### TASK BRIEF
The number of lines below holding the string "width" is the only answer wanted.

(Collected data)

- Opening Delimiter -

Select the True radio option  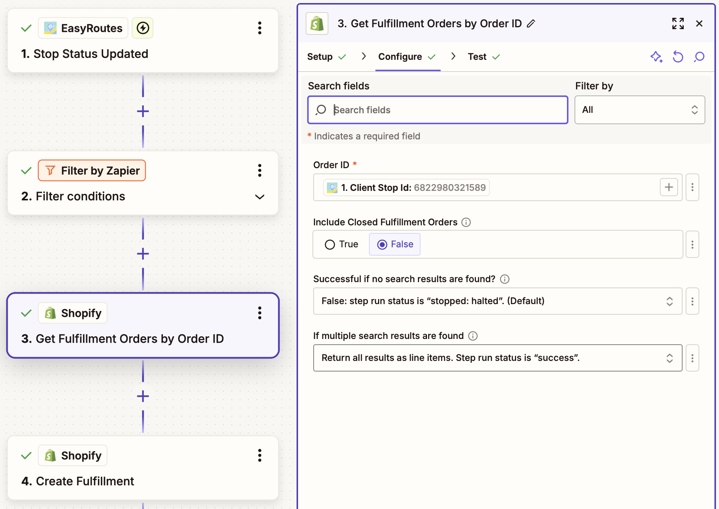330,245
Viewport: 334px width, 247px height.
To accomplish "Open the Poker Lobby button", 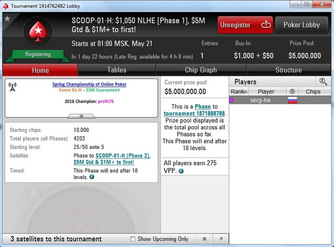I will point(302,25).
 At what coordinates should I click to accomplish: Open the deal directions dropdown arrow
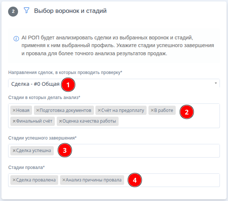215,83
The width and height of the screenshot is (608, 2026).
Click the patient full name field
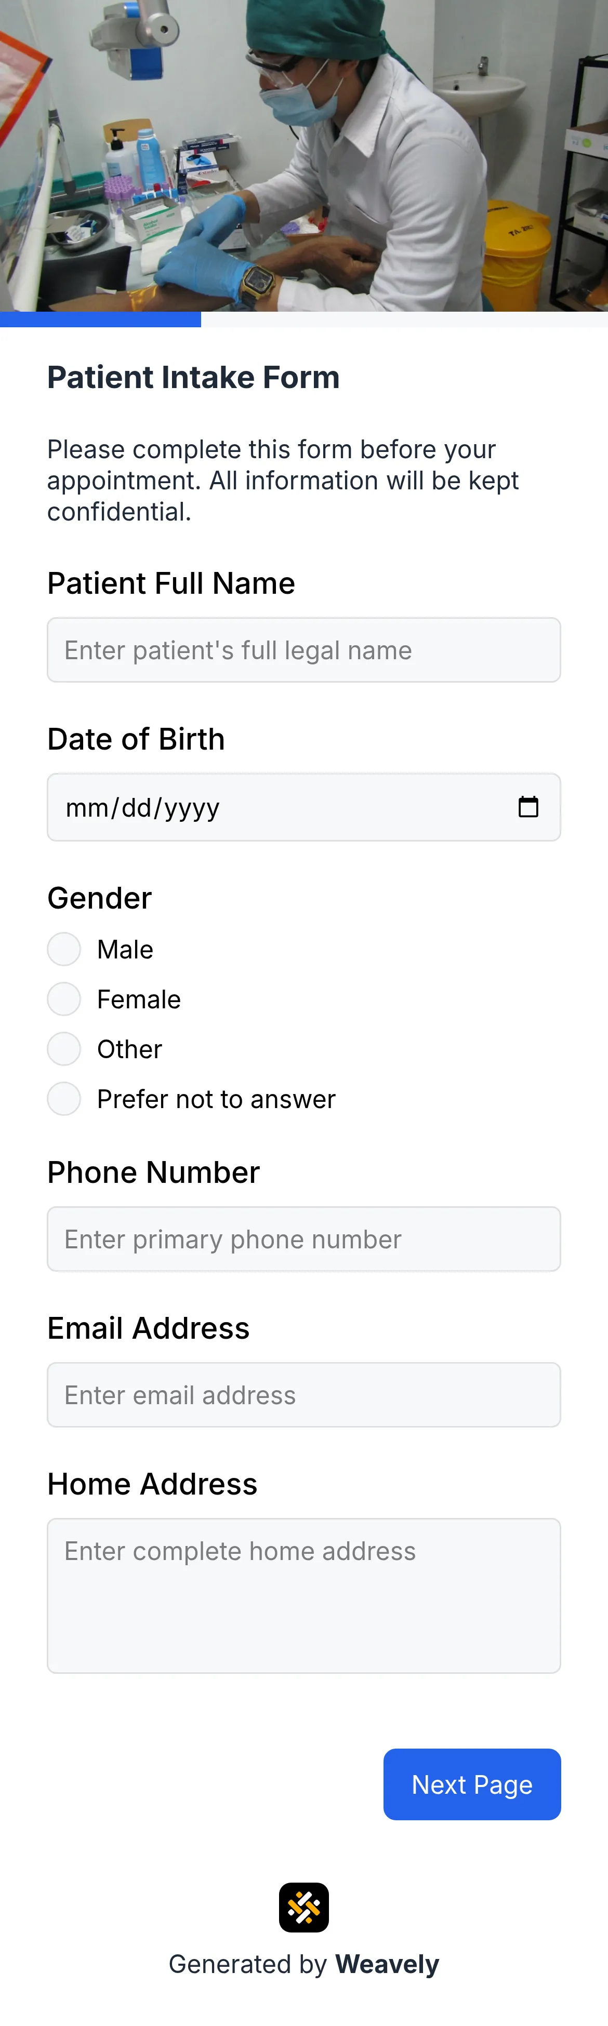[x=304, y=650]
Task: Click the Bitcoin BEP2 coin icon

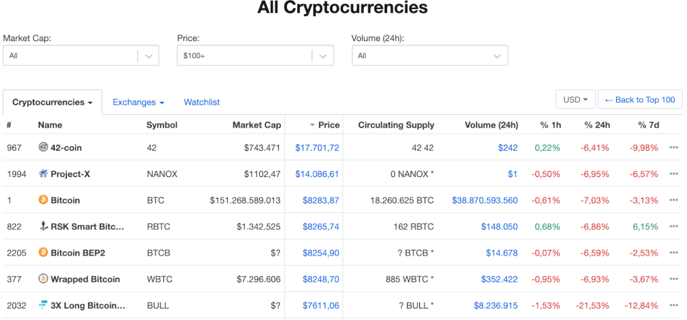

- Closing Delimiter -

### RESPONSE BELOW
2